Совместный проект журналов «Фома» и «Новый мир» — рубрика «Строфы» Павла Крючкова, заместителя главного редактора и заведующего отдела поэзии «Нового мира».
Говорят, в подмосковном Переделкине ещё встречаются старожилы, которые могут описать исчезнувший вид из окна дачного кабинета Бориса Пастернака. Что же было видно в те времена, когда мемориальный музей поэта еще не был признан? Оказывается, за полем, нынче густо застроенным коттеджами, просматривались погост и золотистые купола храма Преображения Господня. А если приглядеться внимательней, различались и верхушки трех сосен, под которыми более полувека тому назад похоронили поэта, одухотворившего своими стихами эти места. С печальной гордостью вспоминаю сейчас, как однажды мне посчастливилось оказаться в группе посетителей, которым показывал дом Бориса Пастернака его сын и биограф — Евгений Борисович. Он подвел нас к окну, вытянул руку, и мы увидели эти деревья, из которых доныне выжила только одна сосна.
Когда я думаю об этом, пытаюсь утешиться мыслью, что здешняя природа все равно остается нетронутой в его гениальной лирике, ведь там — все бессмертно, все навсегда.
«В траве, меж диких бальзаминов, / Ромашек и лесных купав, / Лежим мы, руки запрокинув / И к небу головы задрав. // Трава на просеке сосновой / Непроходима и густа. / Мы переглянемся — и снова / Меняем позы и места».
В редкой книжке «Пастернаковское Переделкино» литератор и звукоархивист Лев Шилов вспоминает об одном диковинном признании знаменитого соседа Пастернака по Переделкину. Аудиозапись того монолога сохранилась, и я, волнуясь, переписываю сюда его начало. «Если бы я не был так стар, — говорил весной 1964 года Корней Иванович Чуковский, — я нашел бы себе новую профессию. Я стал бы гидом по переделкинским местам, связанным с поэзией Пастернака. Я повел бы туристов вот к такой-то березе, которая увековечена им, к такому-то ручью, который был им воспет. Я показал бы поле, по которому он проходил ежедневно, я показал бы те дома, те пейзажи, те леса, которые в его стихах живут до сих пор, и будут жить вечно…»
Перечитаем его стихи, вот эти три. Вы знаете: минуты сопричастности, счастья, чуда.
Август
Как обещало, не обманывая,
Проникло солнце утром рано
Косою полосой шафрановою
От занавеси до дивана.
Оно покрыло жаркой охрою
Соседний лес, дома поселка,
Мою постель, подушку мокрую,
И край стены за книжной полкой.
Я вспомнил, по какому поводу
Слегка увлажнена подушка.
Мне снилось, что ко мне на проводы
Шли по лесу вы друг за дружкой.
Вы шли толпою, врозь и парами,
Вдруг кто-то вспомнил, что сегодня
Шестое августа по старому,
Преображение Господне.
Обыкновенно свет без пламени
Исходит в этот день с Фавора,
И осень, ясная, как знаменье,
К себе приковывает взоры.

• **ПОРЯДОК РАБОТЫ**
Какую профессию, согласно тексту о пастернаковском Переделкине, нашел бы себе Корней Чуковский, если бы не был так стар?

• **ИСХОДНЫЕ ДАННЫЕ**
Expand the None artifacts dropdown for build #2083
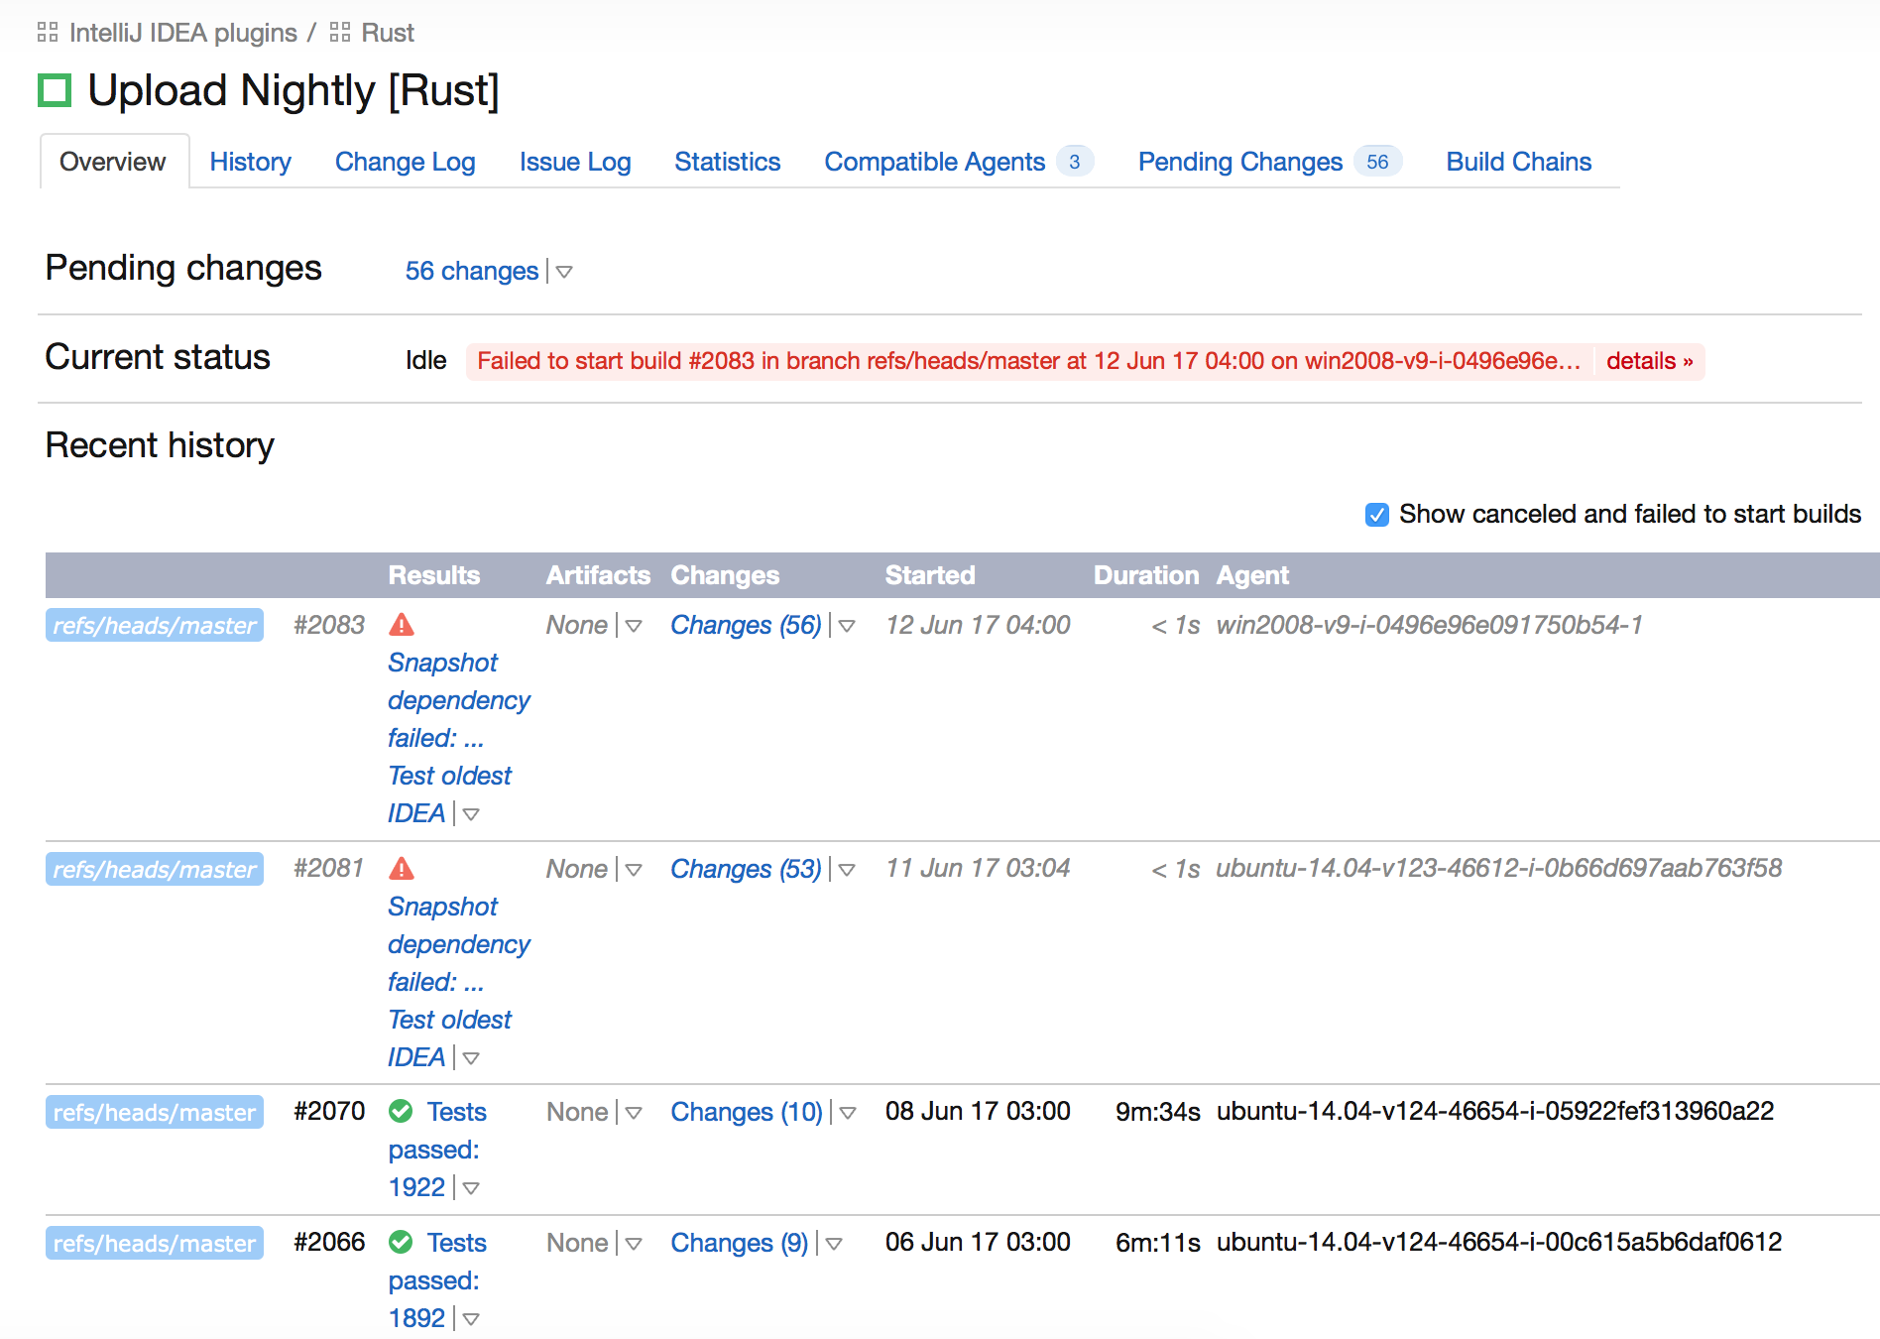The height and width of the screenshot is (1339, 1880). 634,626

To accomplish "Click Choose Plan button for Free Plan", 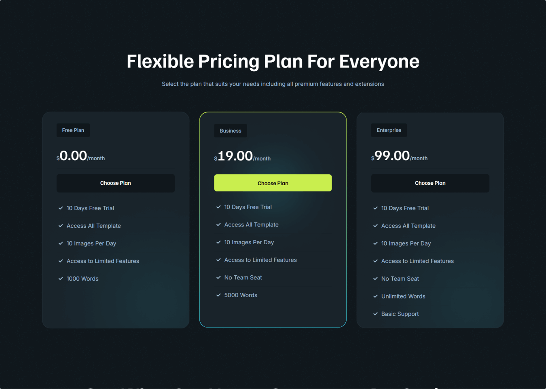I will click(116, 183).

• **РЕЗУЛЬТАТ ВЫПОЛНЕНИЯ**
Он стал бы гидом по переделкинским местам, связанным с поэзией Пастернака.